Monday, March 1, 2010

Efficient and specific repair of sickle β-globin RNA by trans-splicing ribozymes

Previously we demonstrated that a group I ribozyme can perform trans-splicing to repair sickle β-globin transcripts upon transfection of in vitro transcribed ribozyme into mammalian cells. Here, we sought to develop expression cassettes that would yield high levels of active ribozyme after gene transfer. Our initial expression constructs were designed to generate trans-slicing ribozymes identical to those used in our previous RNA transfection studies with ribozymes containing 6-nucleotide long internal guide sequences. The ribozymes expressed from these cassettes, however, were found to be unable to repair sickle β-globin RNAs. Further experiments revealed that two additional structural elements are important for ribozyme-mediate RNA repair: the P10 interaction formed between the 5′ end of the ribozyme and the beginning of the 3′ exon and an additional base-pairing interaction formed between an extended guide sequence and the substrate RNA. These optimized expression cassettes yield ribozymes that are able to amend 10%–50% of the sickle β-globin RNAs in transfected mammalian cells. Finally, a ribozyme with a 5-bp extended guide sequence preferentially reacts with sickle β-globin RNAs over wild-type β-globin RNAs, although the wild-type β-globin transcript forms only a single mismatch with the ribozyme. These results demonstrate that trans-splicing ribozyme expression cassettes can be generated to yield ribozymes that can repair a clinically relevant fraction of sickle β-globin RNAs in mammalian cells with greatly improved specificity.

* **RAW DATA**:
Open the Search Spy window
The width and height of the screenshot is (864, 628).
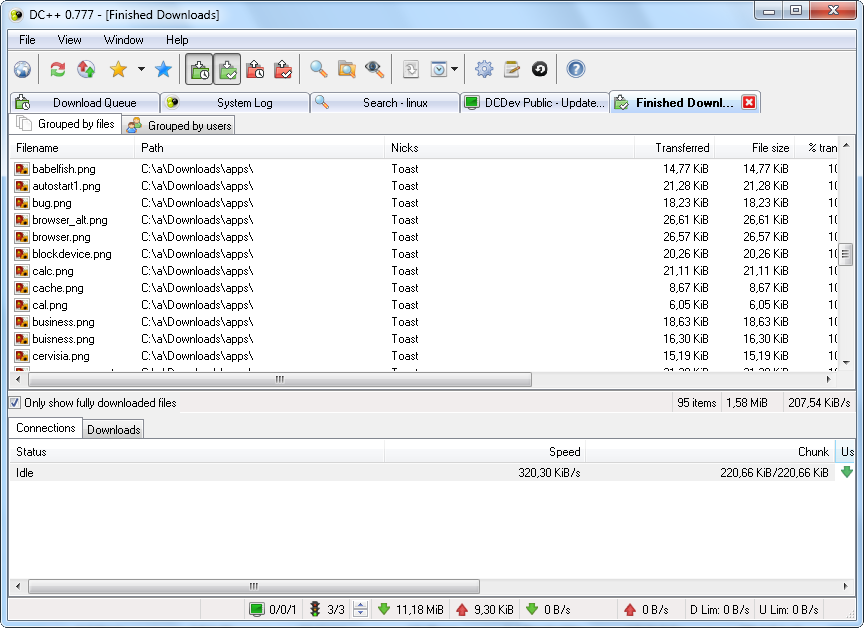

* **THE PROBLEM**:
Please answer these questions from the text on sickle β-globin RNA repair:
(a) How long were the internal guide sequences of the ribozymes used in the earlier RNA transfection studies?
(b) What fraction of sickle β-globin RNAs can the ribozymes from the optimized expression cassettes amend in transfected mammalian cells?
(c) How long was the extended guide sequence of the ribozyme that preferentially reacted with sickle β-globin RNAs over wild-type ones?
The lines come from a source unrelated to the text on sickle β-globin RNA repair.

* **SOLVED PROBLEM**:
(a) 6 nucleotides
(b) 10%–50%
(c) 5 bp